**SHORT EXERCISE**
Pull out each line of the records that contains the string "header". Letter case matters.

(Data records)

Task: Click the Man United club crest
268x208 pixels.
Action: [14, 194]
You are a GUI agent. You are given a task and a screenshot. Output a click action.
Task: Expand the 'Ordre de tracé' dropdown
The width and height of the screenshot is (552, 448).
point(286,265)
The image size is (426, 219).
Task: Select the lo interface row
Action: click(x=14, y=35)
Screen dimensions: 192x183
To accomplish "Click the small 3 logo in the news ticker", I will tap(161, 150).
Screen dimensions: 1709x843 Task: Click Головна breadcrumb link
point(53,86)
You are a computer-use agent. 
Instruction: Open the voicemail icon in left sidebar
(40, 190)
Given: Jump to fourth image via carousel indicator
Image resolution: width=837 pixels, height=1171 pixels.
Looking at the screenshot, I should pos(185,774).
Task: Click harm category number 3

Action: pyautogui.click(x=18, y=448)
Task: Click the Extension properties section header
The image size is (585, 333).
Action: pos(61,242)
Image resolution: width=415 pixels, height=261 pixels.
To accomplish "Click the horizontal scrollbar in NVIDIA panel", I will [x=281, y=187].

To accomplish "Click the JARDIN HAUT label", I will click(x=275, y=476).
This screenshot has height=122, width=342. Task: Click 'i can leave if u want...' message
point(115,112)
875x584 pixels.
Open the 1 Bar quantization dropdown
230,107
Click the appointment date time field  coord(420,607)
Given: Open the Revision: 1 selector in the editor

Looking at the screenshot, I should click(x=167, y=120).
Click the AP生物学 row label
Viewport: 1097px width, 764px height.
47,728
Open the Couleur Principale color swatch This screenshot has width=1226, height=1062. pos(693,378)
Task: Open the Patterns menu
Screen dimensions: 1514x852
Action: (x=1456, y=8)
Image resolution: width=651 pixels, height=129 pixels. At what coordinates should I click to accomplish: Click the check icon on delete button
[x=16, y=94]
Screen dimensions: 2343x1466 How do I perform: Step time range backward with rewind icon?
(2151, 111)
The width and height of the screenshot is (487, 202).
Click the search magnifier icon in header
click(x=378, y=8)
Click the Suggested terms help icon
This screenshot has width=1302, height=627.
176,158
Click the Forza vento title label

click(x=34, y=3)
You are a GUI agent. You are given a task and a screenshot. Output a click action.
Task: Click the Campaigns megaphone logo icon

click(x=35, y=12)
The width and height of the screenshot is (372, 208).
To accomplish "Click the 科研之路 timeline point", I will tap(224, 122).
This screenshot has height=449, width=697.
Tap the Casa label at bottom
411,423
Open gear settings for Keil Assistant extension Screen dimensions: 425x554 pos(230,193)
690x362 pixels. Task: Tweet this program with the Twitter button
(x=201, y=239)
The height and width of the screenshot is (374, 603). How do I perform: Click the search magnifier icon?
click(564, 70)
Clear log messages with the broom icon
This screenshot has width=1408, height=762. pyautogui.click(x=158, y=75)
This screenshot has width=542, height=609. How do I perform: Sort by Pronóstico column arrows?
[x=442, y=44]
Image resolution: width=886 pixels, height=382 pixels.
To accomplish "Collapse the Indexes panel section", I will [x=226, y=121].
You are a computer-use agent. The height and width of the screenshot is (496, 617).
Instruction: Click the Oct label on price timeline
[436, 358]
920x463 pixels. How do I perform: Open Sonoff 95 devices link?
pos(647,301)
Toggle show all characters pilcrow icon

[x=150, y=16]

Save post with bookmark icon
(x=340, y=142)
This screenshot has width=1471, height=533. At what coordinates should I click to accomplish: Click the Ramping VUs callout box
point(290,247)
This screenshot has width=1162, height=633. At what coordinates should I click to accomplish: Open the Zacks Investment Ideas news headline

**SOLUTION**
Task: Click the Extension properties section header
Click the search magnifier icon in header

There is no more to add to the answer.